In this case, a host country returns back to its original state. This means that FDI does not leave a permanent impact on the host economy. Studies reveal that FDI provides improvements in technology, productivity, and efficiency. This generates increased returns in terms of production spillovers and externalities.
Today, the volume of FDI has increased significantly.1 With the liberalization of international trade and exchange rate regimes, FDI has increased beyond the volume of international trade.
Most African countries missed the chance to grow when other developing countries were registering massive growth rates. In the 1990s, many African countries were persuading foreign investors to offer them their know-how. Many African countries offer incentives to foreign investors.

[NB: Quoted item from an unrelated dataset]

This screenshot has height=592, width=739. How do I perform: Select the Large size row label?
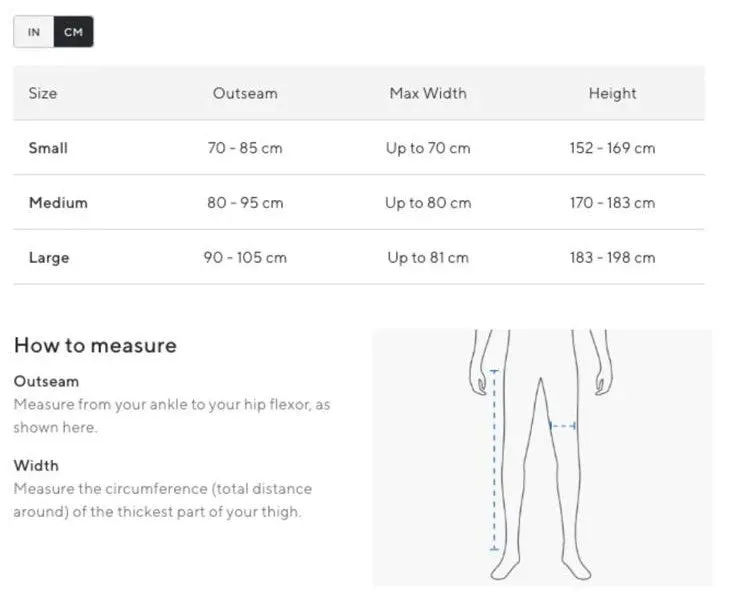(49, 258)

However, most foreign investors refuse the offers thereby making many African countries to grow at a slow pace. FDI inflows in African countries are small compared to other developing countries. This is regardless of the favourable political climate that is present in most African countries.
This is because there is a mismatch between the development goals of foreign investors and host countries.2 Therefore, the goal of this paper is to determine whether Foreign Direct Investment (FDI) influences the economic growth of countries.

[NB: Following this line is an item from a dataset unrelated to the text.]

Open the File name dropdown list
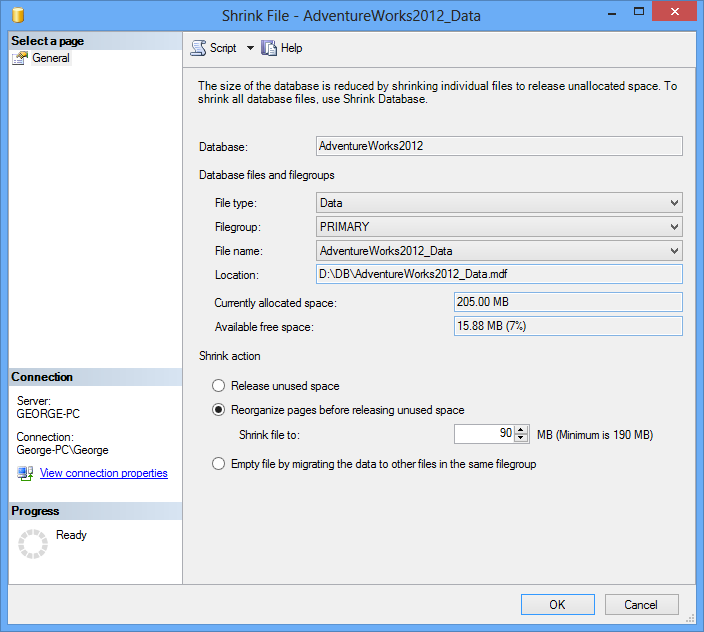The height and width of the screenshot is (632, 704). point(499,250)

The paper will gather evidence from Sudan in order to determine whether FDI has helped to stimulate GDP growth in the country.
Foreign Direct Investment in most African countries has not made any significant impact like in other developing countries that are located in East Asia. Most African countries have favourable political climate but foreign investors do not show significant interest in them.

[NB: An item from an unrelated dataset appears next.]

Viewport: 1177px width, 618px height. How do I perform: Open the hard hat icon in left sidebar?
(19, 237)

This is an indication that there are certain forces that limit them from investing in these countries. Moreover, it is true that there are various forces which encourage foreign investors to invest in East Asian countries thereby making them to show less interest in African countries.
Therefore, this study will help to identify the measures that African countries should adopt in order to encourage foreign investors to invest their capital. The study will also help analysts to identify the factors that limit FDI inflows in African countries and propose solutions to the problems.
The study will focus on Sudan since it has a huge potential for oil production but it is regarded as one of the poorest countries in Africa.
In order to understand the impact of FDI in Sudan, the paper will gather evidence from internet sources, books and journals. They will be used to provide information on the state of Sudan’s economy. The will also help provide data on the impact of FDI in Sudan’s GPD growth.
The paper will provide a literature review which will help determine whether the impact of FDI inflows in developing countries can be realized in Sudan. The paper will also provide an overview of Sudan and determine whether FDI inflows have improved the overall growth of the country.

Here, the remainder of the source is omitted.